Les fonds souverains ont décidément de l'appétit pour la pierre. En janvier, Qatari Diar, déjà propriétaire des murs de l'hôtel Royal Monceau, à Paris, a mis la main sur ceux du Carlton à Cannes. Selon nos informations, GIC, le fonds de Singapour, a lui pris un ticket de 100 millions d'euros dans le fonds consacré à l'immobilier de bureau bouclé fin 2011 par la foncière Altarea.

Cette arrivée spectaculaire des fonds souverains dans l'immobilier tertiaire ferait presque oublier un phénomène plus prégnant. Les compagnies d'assurance sont devenues les plus gros acheteurs de bureaux, centres commerciaux, hôtels et entrepôts. Selon le cabinet de conseil Cushman & Wakefield, elles ont réalisé l'an passé 26% des investissements dans cette classe d'actifs en France. Leurs représentants sont venus en force cette semaine à Cannes au Mipim, le salon international du secteur.

«Avec la crise, les assureurs se sont aperçus que certains de leurs placements privilégiés comme les obligations d'État étaient devenus plus risqués, explique Xavier Mouette, directeur des acquisitions chez Allianz Real Estate France. Ils se sont donc plus tournés vers l'immobilier.» Ces biens correspondent parfaitement aux besoins des assureurs: ils offrent un rendement de 6% qui leur permet de remplir le contrat pris avec les souscripteurs d'assurance-vie: un rendement aux alentours de 4%.

Du coup, les assureurs ont décidé de se renforcer en immobilier.
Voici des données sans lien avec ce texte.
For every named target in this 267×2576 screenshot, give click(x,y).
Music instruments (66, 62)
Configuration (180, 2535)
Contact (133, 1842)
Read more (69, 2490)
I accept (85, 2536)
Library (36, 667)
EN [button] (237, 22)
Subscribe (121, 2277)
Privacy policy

Allianz, qui faisait 3% de ses placements dans la pierre en 2008, est monté à 4% aujourd'hui et compte passer à 6% d'ici quatre à cinq ans. «Au niveau du groupe, nous voulons arriver dans trois ans à la barre des 10% placés dans l'immobilier contre 7,5% aujourd'hui», assure de son côté Philippe Depoux, président de Generali France Immobilier.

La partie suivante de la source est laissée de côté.